WHAT YOU SHOULD DO
Output the listing below exactly, minus its images.

***** STORED DATA

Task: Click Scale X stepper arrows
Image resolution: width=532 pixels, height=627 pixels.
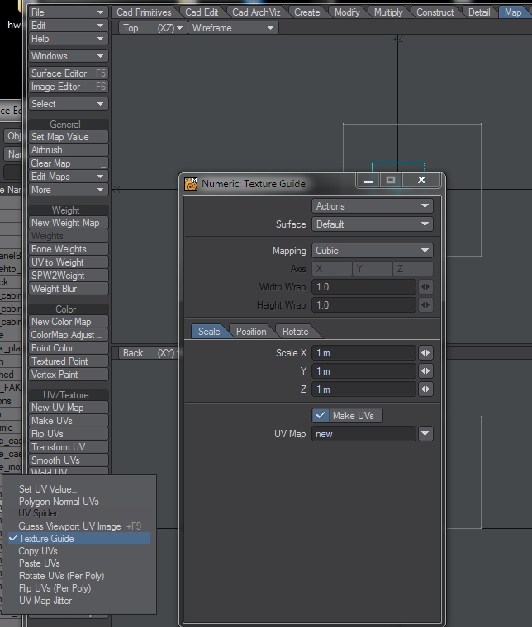Action: click(x=425, y=353)
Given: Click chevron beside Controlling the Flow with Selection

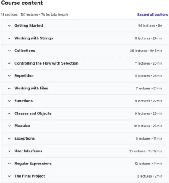Looking at the screenshot, I should 9,63.
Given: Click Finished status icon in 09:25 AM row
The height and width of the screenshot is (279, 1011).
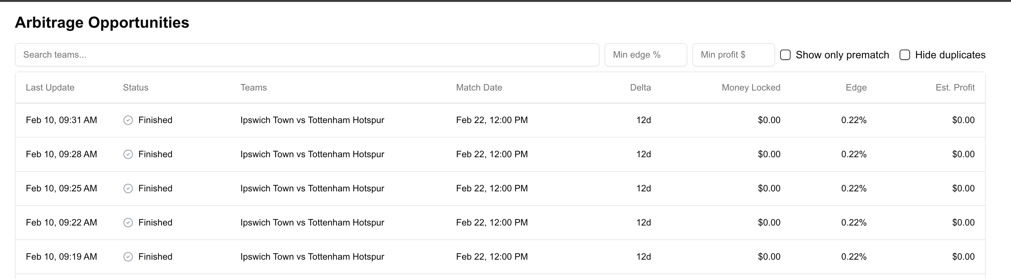Looking at the screenshot, I should pos(128,188).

**********

SOLUTION TO THIS PROBLEM
Task: Click Scale X stepper arrows
Image resolution: width=532 pixels, height=627 pixels.
Action: click(x=425, y=353)
Given: Click chevron beside Controlling the Flow with Selection

Looking at the screenshot, I should 9,63.
Given: Click Finished status icon in 09:25 AM row
The height and width of the screenshot is (279, 1011).
Looking at the screenshot, I should pos(128,188).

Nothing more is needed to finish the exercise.